O nome de Marquezelli é mencionado em investigações desde os anos 90. Como na CPI dos Precatórios, em 1997, por causa de um cheque recebido de empresa suspeita. Na década seguinte ele estava entre os políticos de quem o Ministério Público Federal pedia devolução de dinheiro, por causa de um escândalo relacionado a viagens aéreas que ficou conhecido como farra das passagens.

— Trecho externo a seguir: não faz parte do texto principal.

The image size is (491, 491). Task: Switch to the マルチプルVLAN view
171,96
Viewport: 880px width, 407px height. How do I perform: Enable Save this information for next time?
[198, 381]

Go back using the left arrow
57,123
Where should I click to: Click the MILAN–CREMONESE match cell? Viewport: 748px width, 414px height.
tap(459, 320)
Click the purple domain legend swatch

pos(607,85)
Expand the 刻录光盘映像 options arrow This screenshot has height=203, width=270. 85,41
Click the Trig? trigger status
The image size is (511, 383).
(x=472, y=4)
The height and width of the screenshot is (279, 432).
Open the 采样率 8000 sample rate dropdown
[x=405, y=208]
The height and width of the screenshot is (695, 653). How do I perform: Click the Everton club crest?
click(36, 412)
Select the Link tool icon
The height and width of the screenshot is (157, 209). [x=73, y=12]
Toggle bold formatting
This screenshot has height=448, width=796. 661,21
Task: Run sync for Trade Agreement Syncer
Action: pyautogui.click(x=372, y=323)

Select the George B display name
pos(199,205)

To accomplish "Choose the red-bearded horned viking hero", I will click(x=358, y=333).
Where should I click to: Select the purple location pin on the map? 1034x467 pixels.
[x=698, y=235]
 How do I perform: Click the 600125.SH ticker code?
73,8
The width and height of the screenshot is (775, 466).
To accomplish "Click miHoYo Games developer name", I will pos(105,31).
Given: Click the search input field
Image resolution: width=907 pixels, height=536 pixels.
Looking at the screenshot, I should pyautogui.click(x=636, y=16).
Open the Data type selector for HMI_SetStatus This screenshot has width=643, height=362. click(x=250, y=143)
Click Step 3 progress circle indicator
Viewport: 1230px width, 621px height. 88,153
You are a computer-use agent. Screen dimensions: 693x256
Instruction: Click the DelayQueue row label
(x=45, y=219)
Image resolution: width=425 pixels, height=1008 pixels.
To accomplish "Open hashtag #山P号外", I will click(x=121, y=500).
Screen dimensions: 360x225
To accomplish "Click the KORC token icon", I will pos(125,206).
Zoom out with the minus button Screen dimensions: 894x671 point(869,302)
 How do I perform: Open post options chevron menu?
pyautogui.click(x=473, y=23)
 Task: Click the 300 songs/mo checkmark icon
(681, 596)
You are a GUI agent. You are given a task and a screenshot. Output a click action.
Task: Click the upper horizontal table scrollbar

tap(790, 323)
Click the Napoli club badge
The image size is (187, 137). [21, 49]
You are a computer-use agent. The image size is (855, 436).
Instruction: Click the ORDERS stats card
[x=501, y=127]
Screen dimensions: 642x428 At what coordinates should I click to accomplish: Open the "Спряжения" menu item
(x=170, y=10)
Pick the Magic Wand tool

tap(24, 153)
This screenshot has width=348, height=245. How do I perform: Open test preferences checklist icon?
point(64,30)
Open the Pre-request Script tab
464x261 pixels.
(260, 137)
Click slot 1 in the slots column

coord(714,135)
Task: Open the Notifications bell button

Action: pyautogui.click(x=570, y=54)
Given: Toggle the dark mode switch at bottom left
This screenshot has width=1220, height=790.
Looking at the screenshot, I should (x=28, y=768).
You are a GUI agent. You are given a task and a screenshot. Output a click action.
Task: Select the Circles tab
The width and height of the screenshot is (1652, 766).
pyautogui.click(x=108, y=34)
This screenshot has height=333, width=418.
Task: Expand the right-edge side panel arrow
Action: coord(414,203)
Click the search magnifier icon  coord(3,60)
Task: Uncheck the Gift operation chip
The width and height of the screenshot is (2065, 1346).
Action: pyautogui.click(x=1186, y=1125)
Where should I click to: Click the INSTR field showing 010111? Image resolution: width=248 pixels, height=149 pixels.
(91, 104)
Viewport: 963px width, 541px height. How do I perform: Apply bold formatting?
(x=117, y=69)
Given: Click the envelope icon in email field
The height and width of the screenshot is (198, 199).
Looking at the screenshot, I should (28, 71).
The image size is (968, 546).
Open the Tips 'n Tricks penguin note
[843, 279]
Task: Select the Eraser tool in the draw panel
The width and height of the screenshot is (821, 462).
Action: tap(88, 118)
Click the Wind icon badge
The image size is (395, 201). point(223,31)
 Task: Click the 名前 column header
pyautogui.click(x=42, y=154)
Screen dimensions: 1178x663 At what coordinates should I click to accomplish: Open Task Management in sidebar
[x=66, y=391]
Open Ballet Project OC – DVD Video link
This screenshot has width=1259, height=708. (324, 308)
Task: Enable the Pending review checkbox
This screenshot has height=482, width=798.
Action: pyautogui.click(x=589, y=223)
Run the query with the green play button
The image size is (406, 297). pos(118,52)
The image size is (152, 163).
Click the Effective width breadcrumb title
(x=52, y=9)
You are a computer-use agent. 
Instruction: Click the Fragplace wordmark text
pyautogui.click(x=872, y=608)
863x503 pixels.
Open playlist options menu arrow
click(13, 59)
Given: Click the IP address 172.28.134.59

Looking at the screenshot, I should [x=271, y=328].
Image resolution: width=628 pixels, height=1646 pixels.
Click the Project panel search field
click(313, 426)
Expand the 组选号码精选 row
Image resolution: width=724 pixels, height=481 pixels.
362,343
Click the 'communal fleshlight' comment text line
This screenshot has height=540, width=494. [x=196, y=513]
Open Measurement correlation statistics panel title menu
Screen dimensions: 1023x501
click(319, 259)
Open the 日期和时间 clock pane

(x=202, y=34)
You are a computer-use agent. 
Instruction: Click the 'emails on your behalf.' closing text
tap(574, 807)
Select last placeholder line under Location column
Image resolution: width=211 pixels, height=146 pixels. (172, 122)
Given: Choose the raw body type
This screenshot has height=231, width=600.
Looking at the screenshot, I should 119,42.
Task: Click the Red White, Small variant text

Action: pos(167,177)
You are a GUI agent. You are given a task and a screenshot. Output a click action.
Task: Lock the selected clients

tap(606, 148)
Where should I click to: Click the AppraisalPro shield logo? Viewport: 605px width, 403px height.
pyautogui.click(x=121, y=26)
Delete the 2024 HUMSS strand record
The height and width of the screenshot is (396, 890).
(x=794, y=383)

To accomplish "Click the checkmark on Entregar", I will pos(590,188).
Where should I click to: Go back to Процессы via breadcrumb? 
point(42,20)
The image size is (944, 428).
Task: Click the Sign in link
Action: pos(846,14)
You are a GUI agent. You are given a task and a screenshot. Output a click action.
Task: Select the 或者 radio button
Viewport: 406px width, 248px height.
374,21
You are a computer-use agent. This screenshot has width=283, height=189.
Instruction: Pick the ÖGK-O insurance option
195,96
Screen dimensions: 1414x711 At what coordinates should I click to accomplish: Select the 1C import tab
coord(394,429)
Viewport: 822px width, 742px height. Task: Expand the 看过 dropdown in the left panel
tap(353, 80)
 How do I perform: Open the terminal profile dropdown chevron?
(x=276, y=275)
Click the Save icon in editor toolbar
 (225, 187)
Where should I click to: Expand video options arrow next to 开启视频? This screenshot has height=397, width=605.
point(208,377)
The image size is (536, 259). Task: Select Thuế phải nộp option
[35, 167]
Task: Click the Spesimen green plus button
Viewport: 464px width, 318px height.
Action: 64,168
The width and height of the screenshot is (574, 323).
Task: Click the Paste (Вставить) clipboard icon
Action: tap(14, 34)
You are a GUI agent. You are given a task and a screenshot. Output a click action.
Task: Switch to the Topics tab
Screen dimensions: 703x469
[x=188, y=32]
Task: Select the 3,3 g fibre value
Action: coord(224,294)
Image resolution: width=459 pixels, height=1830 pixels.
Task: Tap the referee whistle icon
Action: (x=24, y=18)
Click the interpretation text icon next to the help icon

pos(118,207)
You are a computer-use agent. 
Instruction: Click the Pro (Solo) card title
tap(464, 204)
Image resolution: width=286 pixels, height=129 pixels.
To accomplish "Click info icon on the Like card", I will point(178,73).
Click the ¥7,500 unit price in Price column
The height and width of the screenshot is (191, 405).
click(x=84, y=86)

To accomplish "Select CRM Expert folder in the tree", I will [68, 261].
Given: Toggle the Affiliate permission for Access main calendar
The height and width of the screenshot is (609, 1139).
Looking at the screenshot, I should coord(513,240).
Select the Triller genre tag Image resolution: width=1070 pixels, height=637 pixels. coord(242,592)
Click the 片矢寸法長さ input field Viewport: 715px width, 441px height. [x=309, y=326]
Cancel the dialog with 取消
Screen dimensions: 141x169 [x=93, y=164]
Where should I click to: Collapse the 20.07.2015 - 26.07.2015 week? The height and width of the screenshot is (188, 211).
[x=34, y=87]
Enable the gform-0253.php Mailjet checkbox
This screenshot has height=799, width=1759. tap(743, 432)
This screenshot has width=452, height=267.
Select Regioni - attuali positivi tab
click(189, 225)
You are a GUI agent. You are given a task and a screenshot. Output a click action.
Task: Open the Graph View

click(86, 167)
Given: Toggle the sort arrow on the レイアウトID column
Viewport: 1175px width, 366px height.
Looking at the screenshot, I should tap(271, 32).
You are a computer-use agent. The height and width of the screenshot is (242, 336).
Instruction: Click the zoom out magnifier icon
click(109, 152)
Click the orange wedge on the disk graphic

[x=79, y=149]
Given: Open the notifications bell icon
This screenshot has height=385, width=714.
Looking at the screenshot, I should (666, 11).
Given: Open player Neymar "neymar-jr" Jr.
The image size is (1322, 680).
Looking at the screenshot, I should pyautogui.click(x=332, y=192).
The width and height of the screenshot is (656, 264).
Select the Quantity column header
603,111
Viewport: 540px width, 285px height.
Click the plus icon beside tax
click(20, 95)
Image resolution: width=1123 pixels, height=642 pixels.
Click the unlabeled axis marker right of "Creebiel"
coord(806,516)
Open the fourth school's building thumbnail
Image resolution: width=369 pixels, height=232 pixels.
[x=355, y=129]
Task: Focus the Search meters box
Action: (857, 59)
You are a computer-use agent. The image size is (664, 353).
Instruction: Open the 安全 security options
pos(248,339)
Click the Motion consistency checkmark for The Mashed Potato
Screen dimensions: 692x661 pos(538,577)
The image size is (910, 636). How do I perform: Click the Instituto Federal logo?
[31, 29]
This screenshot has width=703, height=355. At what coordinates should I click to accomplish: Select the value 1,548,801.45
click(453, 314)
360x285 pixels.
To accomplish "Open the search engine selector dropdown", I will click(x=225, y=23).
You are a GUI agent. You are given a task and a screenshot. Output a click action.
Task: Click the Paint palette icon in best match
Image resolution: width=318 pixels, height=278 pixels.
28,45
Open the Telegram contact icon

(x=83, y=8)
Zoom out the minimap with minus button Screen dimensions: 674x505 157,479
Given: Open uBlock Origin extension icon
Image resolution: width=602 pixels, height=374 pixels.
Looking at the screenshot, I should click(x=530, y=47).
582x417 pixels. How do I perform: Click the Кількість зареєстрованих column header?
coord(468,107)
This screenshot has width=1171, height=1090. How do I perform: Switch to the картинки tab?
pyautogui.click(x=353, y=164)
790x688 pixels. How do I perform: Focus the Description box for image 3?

Ele é alvo de inquérito no Supremo Tribunal Federal (STF) que investiga o recebimento ilegal de R$ 7,2 milhões, durante a campanha eleitoral de 2006, da empresa Global Assessoria Técnica em Comércio Exterior. A Polícia Federal investiga essa empresa por suspeita de participação em esquema de liberação de importações fiscalizadas pela Agência Nacional de Vigilância Sanitária (Anvisa).

Alinhado ao governo Temer, inclusive na derrubada dos processos que investigariam o presidente por corrupção, na Câmara, Nelson Marquezelli votou a favor da PEC 241, que congelou por vinte anos gastos com educação e saúde. Uma de suas frases ganhou força, na época, nas redes sociais: “Quem não tem dinheiro não faz universidade. Os meus filhos têm e vão fazer”.

Formado em Direito pela Universidade Federal de Uberlândia, ele teve sua distribuidora Brapira Comércio de Bebidas citada na Operação Alba Branca, em 2016, como endereço de entrega de propinas no caso do desvio de recursos da merenda escolar, durante o governo de Geraldo Alckmin (PSDB) em São Paulo. O esquema de venda de produtos agrícolas superfaturados agia em pelo menos 22 prefeituras.

Na Câmara, o deputado do PTB tem histórico de votação contra os direitos dos trabalhadores. Ele votou pela ampliação da terceirização e a favor da MPV 665/2014, que dificultava o acesso ao seguro-desemprego. Entre os pontos rejeitados pelos líderes partidários durante a tramitação estava a extensão do benefício para os trabalhadores rurais que trabalham por safra.

Em 2014, Marquezelli recebeu R$ 30 mil, como doação de campanha, da Rio Claro Agroindustrial, braço goiano da Odebrecht Agro, hoje renomeada para Atvos, face canavieira da empreiteira baiana. Vários parlamentares do PTB são suspeitos, em meio às investigações da Lava Jato, de receber propina da Odebrecht. Entre eles, o deputado estadual Campos Machado, que controla a sigla em São Paulo.

Sobre a denúncia da Operação Registro Espúrio ao Supremo Tribunal Federal (STF), Marquezelli declarou ao UOL “não compactuar nem tolerar com atividades que vão contra o Estado Democrático de Direito”. À Globo News, ele disse, como vice-líder do PTB, que todos os deputados do partido estavam sendo investigados e que não tem nada a temer.